### GIVEN PASSAGE:

%%

The Three Sisters of the Northwest
Hidden amidst the volcanoes of the Cascade Mountain Range, favorite berry-picking spots are prized by people in the northwest. For the Confederated Tribes of Warms Springs Indians, huckleberries have been celebrated and picked for thousands of years and are included in the first foods ceremony held every spring along the Columbia River. Today, Judy Bluehorse Skelton, talks about berries and what the tribe is doing to ensure there will be plenty to pick in the future.
The Three Sisters of the Northwest are not corn, beans and squash. They are berries: blackberries, raspberries and huckleberries.
There are far more kinds of berries than just three, but the most beloved of them all is the huckleberry. These shiny purple gems burst with sweetness and are loaded with nutrition. Their relative, blueberries, have been extensively researched and found to contain nutrients that help prevent cancer and heart disease. They are a tonic to the arteries and blood vessels, alleviating hypertension, high cholesterol and macular degeneration, a condition which often leads to blindness.

%%

### DATA FOR REVIEW:
%%

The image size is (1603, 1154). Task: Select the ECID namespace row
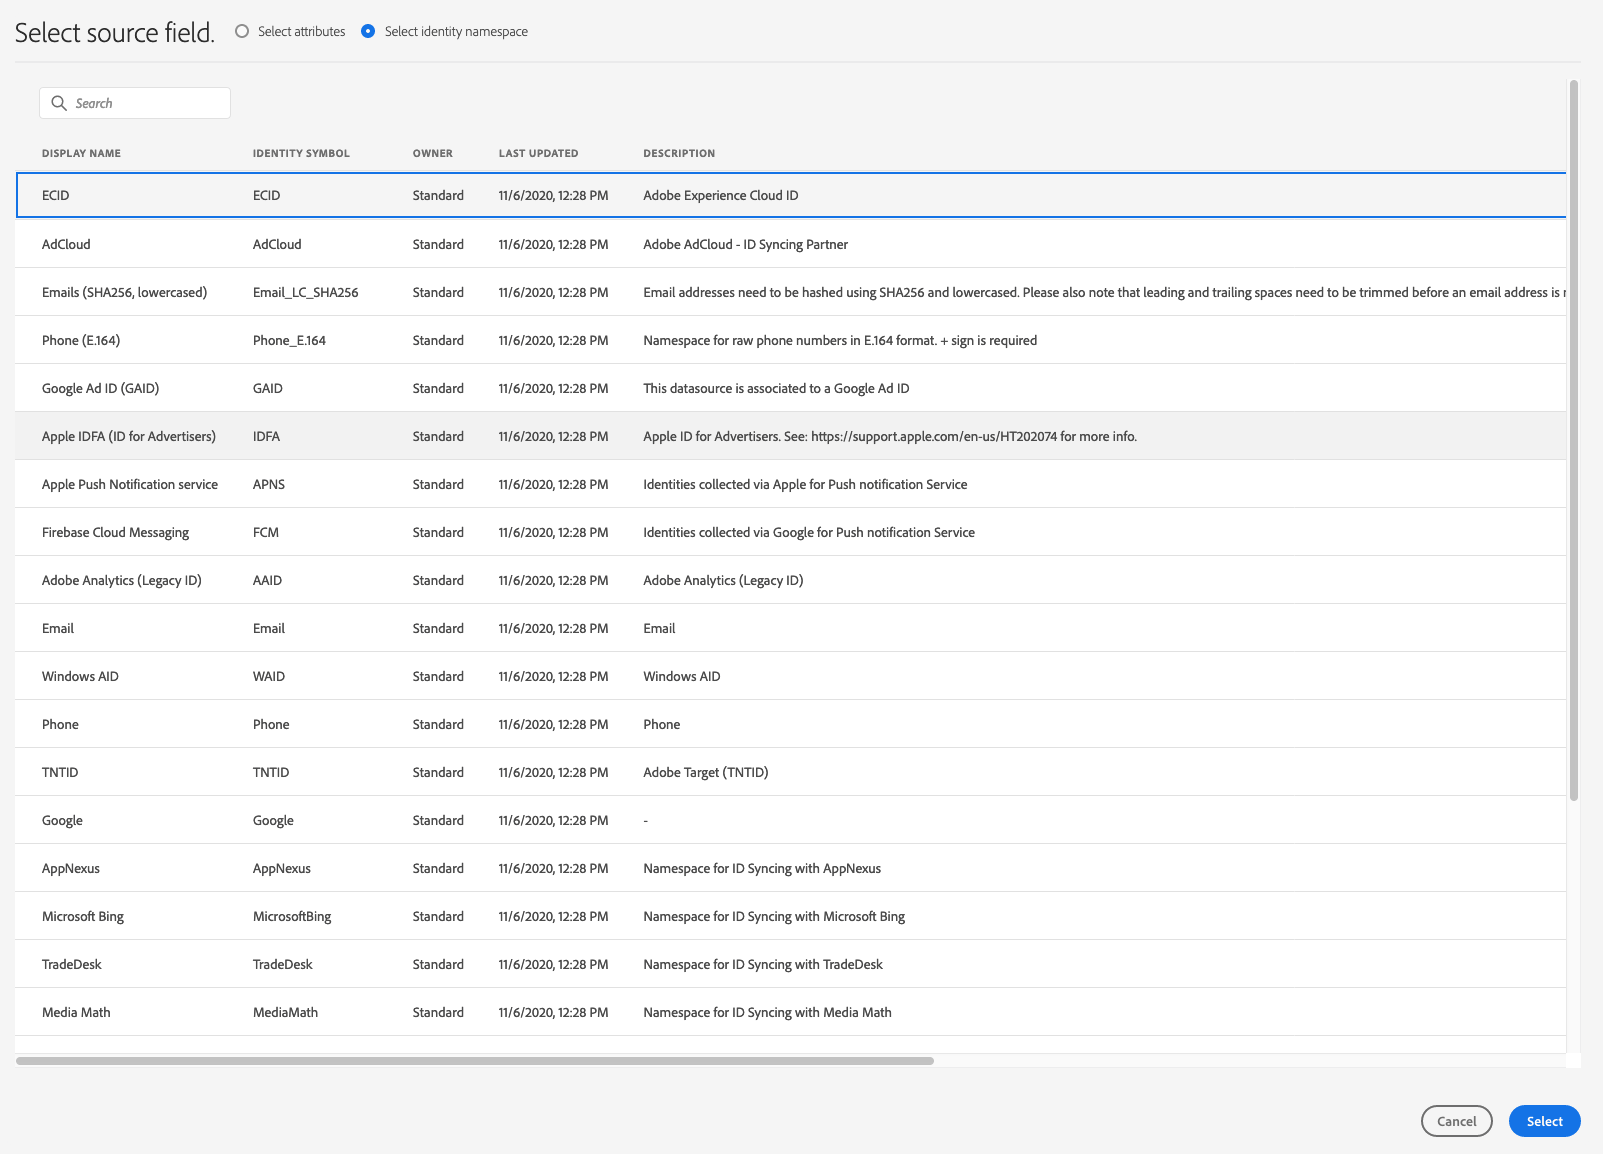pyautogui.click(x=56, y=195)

%%
%%

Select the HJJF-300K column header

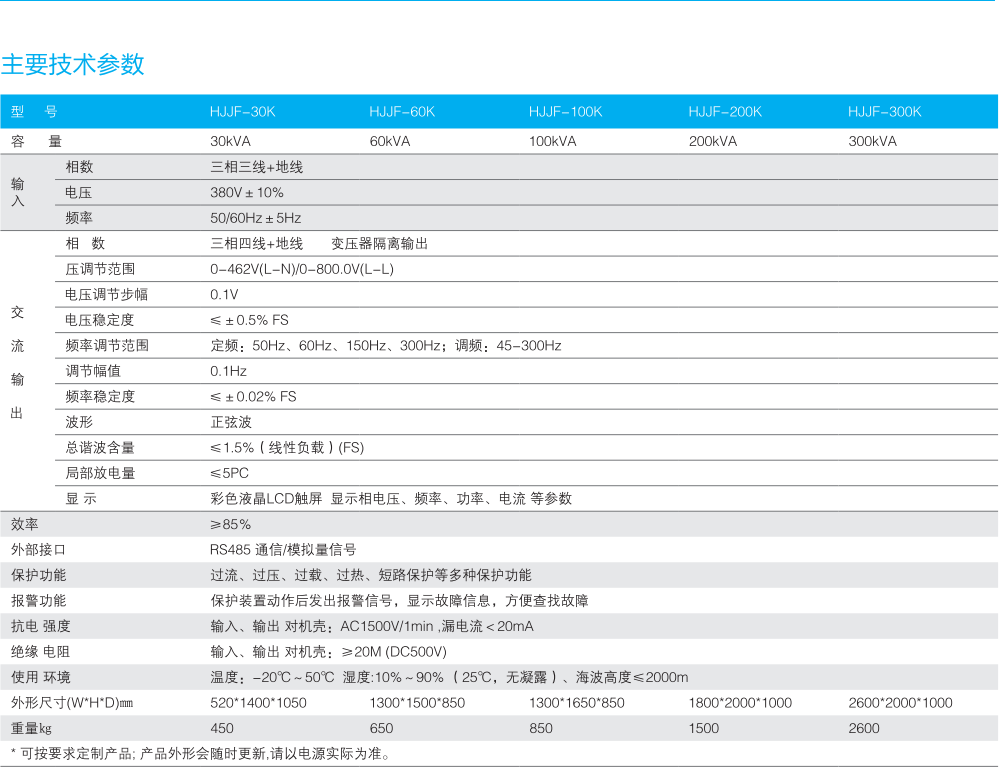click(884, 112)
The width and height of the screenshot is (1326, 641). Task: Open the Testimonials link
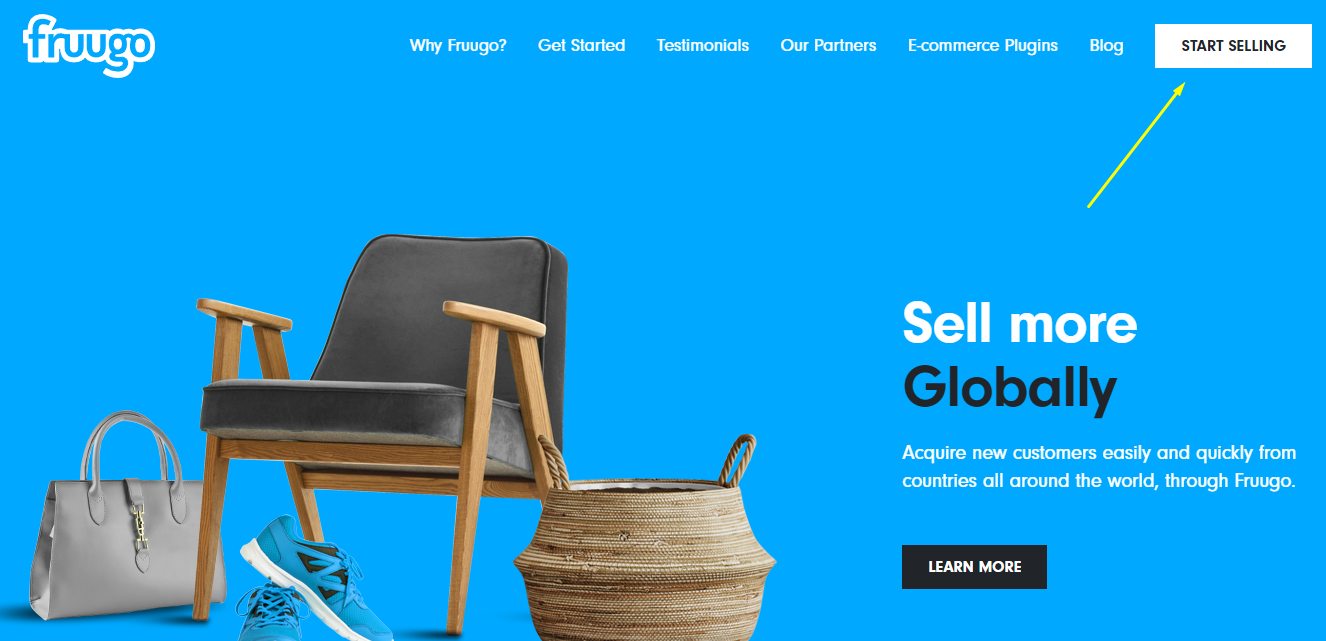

%%
%%

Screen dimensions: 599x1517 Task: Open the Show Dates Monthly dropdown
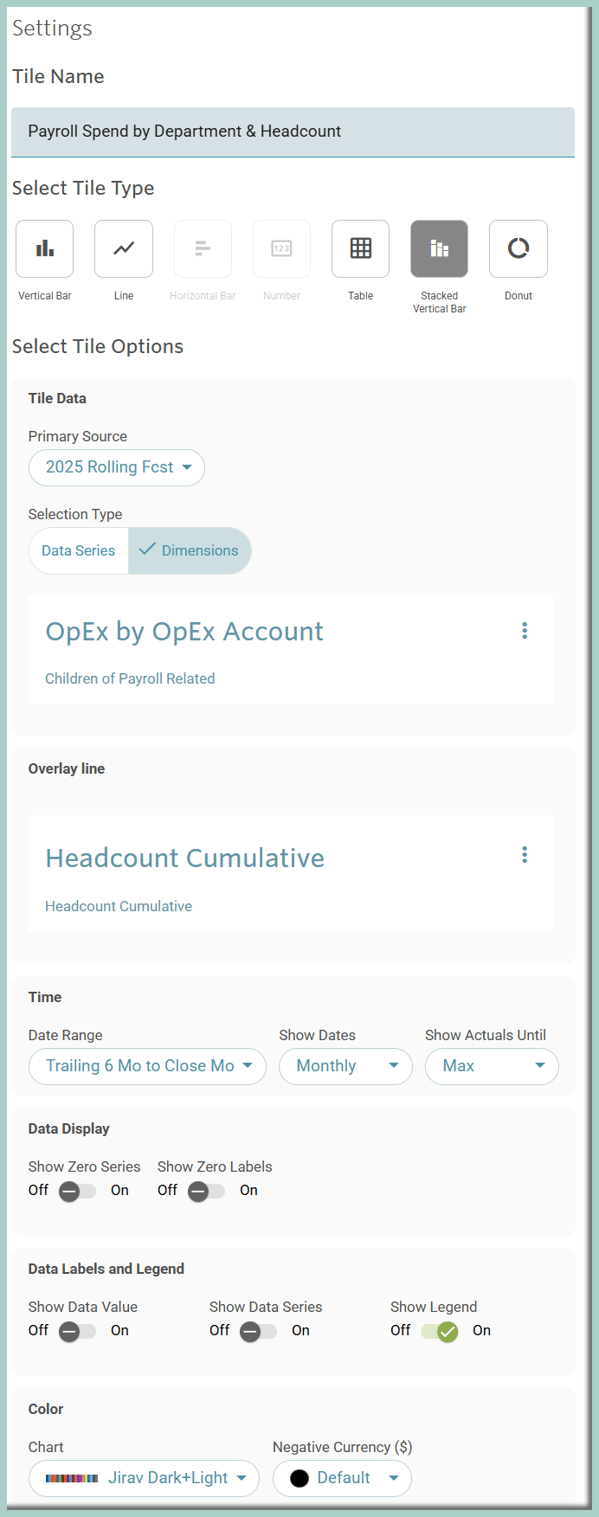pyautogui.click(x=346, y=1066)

%%

### EXERCISE INSTRUCTIONS:
In the passage on northwest berries, which three berries are the Three Sisters of the Northwest? You won't need the records for this.

### THE COMPLETED TASK:
Blackberries, raspberries and huckleberries.